Ses toiles s’apprécient en trois dimensions. On aimerait les savourer du bout des doigts, de la même façon dont on appréhende un nouveau canapé, en effleurant son tissu. L’artiste peintre Gaultier Rimbault-Joffard est un artisan des sensations. Il l’a toujours été. Dans son ancienne vie, il humanisait des lieux orphelins en les habillant de volumes, de couleurs, de chaleur… Aujourd’hui, il donne la même profondeur à des cadres tout aussi géométriques, qui expriment pourtant la texture de ses pensées dans un registre plus abstrait…

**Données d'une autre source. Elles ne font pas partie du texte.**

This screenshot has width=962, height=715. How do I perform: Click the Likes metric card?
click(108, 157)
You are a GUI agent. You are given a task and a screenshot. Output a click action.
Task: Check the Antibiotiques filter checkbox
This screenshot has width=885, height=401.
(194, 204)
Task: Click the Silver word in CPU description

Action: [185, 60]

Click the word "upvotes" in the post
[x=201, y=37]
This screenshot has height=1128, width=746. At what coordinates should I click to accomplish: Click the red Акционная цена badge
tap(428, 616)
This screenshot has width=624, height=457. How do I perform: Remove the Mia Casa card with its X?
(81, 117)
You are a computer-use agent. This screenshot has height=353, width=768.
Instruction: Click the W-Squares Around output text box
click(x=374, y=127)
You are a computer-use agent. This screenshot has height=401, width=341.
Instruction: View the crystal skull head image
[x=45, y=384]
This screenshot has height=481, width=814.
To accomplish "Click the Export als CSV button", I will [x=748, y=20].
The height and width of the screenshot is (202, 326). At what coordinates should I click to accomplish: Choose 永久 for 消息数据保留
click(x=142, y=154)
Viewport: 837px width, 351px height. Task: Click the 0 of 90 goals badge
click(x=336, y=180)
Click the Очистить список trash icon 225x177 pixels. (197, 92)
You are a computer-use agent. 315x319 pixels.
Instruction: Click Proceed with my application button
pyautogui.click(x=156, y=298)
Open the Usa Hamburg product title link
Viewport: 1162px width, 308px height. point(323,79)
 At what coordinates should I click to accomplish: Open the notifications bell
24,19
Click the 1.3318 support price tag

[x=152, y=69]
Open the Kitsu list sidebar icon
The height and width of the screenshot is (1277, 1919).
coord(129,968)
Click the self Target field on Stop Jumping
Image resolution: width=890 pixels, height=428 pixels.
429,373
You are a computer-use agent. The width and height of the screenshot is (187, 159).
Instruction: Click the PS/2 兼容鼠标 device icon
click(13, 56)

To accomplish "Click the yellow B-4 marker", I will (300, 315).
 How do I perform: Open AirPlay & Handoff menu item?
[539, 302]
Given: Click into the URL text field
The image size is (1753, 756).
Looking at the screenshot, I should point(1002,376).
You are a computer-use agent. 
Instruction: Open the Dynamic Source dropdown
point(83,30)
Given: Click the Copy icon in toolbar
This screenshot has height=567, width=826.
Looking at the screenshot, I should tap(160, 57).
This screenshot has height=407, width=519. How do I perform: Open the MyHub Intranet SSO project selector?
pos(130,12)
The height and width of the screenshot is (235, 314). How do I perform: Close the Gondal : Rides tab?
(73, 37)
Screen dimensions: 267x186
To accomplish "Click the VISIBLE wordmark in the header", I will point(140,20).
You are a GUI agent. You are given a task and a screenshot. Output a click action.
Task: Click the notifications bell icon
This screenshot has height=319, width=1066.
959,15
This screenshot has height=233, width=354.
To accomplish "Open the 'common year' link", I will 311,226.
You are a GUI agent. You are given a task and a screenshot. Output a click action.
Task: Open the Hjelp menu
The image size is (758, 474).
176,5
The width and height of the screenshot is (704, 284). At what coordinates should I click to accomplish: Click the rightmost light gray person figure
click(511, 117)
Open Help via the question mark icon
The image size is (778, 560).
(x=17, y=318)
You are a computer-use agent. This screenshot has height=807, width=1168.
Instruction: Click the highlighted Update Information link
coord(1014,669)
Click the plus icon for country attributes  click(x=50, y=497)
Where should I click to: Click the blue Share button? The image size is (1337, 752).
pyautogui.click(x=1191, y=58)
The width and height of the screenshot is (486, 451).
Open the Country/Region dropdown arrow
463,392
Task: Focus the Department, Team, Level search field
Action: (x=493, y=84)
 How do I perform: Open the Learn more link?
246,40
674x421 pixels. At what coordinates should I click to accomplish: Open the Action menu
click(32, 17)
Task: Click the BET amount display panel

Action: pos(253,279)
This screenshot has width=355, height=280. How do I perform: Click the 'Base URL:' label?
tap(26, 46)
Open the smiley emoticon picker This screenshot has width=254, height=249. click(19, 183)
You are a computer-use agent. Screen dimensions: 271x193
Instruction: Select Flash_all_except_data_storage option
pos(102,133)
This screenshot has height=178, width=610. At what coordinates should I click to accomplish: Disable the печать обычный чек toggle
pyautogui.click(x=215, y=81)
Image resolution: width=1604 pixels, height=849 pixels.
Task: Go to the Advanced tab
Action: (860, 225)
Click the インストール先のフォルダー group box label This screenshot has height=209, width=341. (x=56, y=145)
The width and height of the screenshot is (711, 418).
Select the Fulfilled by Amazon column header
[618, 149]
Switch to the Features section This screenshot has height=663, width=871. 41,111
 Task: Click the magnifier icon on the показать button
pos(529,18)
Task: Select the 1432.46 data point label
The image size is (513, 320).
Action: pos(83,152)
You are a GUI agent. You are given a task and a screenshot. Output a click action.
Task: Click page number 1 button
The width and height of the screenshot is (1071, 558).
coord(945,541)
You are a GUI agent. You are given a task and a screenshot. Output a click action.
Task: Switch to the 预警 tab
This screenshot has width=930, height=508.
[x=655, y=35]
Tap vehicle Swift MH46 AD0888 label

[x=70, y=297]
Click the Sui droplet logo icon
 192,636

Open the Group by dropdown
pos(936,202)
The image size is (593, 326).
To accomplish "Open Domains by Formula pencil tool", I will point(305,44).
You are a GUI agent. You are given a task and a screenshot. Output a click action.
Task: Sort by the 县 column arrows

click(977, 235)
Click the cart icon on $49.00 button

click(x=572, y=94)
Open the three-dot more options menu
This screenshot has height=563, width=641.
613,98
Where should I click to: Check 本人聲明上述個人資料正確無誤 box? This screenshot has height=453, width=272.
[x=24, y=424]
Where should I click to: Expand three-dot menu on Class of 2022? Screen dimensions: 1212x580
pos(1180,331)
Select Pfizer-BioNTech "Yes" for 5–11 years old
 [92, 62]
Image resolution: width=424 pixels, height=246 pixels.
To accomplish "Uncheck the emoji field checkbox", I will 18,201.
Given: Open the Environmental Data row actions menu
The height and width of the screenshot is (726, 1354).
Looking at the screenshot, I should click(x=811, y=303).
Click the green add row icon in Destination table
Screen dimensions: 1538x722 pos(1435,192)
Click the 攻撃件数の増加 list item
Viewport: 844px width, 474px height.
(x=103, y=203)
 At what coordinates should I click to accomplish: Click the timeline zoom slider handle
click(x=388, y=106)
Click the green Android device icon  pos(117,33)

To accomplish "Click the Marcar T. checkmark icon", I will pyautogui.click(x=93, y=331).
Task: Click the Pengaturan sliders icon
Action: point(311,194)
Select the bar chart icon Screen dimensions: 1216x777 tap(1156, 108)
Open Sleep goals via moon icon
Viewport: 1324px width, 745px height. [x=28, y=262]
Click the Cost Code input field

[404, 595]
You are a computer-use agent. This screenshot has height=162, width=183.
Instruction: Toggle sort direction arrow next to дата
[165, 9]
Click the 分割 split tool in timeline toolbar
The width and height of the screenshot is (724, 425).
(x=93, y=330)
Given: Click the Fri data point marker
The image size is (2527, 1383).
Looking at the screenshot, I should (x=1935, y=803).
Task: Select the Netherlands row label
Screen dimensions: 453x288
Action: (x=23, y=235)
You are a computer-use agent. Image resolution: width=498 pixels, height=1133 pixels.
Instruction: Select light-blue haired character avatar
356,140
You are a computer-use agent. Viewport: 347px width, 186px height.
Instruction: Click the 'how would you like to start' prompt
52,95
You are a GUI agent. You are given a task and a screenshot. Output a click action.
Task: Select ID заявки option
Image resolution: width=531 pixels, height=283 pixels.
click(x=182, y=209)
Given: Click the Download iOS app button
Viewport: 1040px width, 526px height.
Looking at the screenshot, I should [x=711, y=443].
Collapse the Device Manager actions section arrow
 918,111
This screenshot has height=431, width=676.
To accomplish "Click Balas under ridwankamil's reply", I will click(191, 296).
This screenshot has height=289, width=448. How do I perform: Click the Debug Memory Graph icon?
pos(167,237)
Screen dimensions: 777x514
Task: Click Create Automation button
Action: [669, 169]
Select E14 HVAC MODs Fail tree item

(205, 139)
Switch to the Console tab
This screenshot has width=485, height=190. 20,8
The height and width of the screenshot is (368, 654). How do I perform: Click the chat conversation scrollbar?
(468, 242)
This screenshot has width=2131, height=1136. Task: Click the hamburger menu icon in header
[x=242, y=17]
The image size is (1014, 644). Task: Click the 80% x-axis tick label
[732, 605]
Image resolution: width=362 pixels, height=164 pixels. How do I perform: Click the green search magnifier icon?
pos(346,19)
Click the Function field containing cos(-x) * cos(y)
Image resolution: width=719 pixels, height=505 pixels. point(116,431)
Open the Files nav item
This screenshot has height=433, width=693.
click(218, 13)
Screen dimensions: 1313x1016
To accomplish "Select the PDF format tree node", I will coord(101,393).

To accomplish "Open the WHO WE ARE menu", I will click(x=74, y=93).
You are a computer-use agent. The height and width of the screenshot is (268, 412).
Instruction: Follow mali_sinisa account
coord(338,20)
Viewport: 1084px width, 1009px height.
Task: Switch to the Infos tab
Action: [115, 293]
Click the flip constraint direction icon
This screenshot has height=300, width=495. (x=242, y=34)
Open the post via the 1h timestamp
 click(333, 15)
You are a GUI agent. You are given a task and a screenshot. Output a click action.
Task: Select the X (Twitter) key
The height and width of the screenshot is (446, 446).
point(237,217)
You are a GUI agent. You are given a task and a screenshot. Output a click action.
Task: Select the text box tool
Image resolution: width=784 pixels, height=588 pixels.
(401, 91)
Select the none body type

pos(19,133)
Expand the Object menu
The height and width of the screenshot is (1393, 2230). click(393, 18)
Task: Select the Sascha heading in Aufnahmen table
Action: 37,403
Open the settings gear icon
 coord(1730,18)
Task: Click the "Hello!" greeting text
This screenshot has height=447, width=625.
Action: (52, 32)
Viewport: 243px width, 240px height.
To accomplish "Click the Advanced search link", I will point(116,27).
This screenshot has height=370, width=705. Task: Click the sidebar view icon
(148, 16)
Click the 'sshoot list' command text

Formé à l’école Penninghen, Gaultier Rimbault-Joffard fait ses premières armes en architecture d’intérieur chez Christian Liaigre. Un apprentissage cinq-étoiles pour le jeune homme qui gardera de cette expérience un attrait tout particulier pour la rigueur du minimalisme. Il occupe ensuite le même poste successivement chez Maison Sarah Lavoine puis Pierre Yovanovitch, auprès desquels il affine sa conception du dialogue entre lumière et matière.
Art-chitecture
Désormais établi en tant qu’artiste-peintre, Gaultier Rimbault-Joffard n’a pas perdu ses réflexes d’architecte d’intérieur. « Sur mes toiles, je retranscrits les vibrations de la matière : la chaleur du bois, la brutalité de la pierre, la froideur du métal… Je ne traduis pas des matériaux mais des sensations. » Le travail du tangible a toujours été un élément clé de sa créativité. En intérieur, trouver la bonne essence de marbre est pour lui aussi parlant qu’une photographie accrochée au-dessus d’un lit. En témoigne, dans sa salle d’eau recouverte du sol au plafond d’une peinture parking neutre, l’écrin veiné encastré dans la douche qui y fait quasiment figure d’œuvre d’art.
L’école du subtil
Cette salle d’eau traduit une autre sensibilité de l’artiste. En choisissant d’arrondir tous les angles de cette petite pièce, Gaultier Rimbault-Joffard gomme les frontières entre les volumes. Ils s’imbriquent et se répondent. Sur ses toiles, façonnées en relief grâce aux outils qu’il a lui-même conçus, en sa qualité de designer, les épaisseurs font de même. La juxtapositions des aspérités et des trames créent une scène unique aux yeux de chacun. « Tout n’est pas dit, je considère que ce que l’on ne perçoit pas est plus fort qu’une vision imposée. » Toujours à la frontière du figuratif et de l’abstrait, celui qui prend le dépouillement de Brancusi et la poésie du mouvement Dansaekhwa comme inspiration ose, à l’image de ses modèles, utiliser le minimalisme pour traduire ses réflexions.
Let there be light
Chez lui comme sur ses toiles, la lumière s’impose comme l’un des fondamentaux de sa création. Pour aider la clarté naturelle à se frayer un chemin, Gaultier Rimbault-Joffard a remodelé les ouvertures de son appartement. « On n’a pas touché aux volumes existants pour minimiser les travaux. On a plutôt travaillé sur la communication entre les pièces pour donner une nouvelle lecture au lieu. » La texture de ses œuvres amène à la même conclusion : la lumière dirige le regard. Vers un détail, un défaut – c’est l’artiste qui le dit –, une épaisseur… Comme si la toile évoluait à chaque coup d’œil grâce à un jeu d’ombres et lumières. « Mes toiles ont un côté très sensoriel, on a envie les regarder de près. Elles apparaissent différemment de profil ou de face. »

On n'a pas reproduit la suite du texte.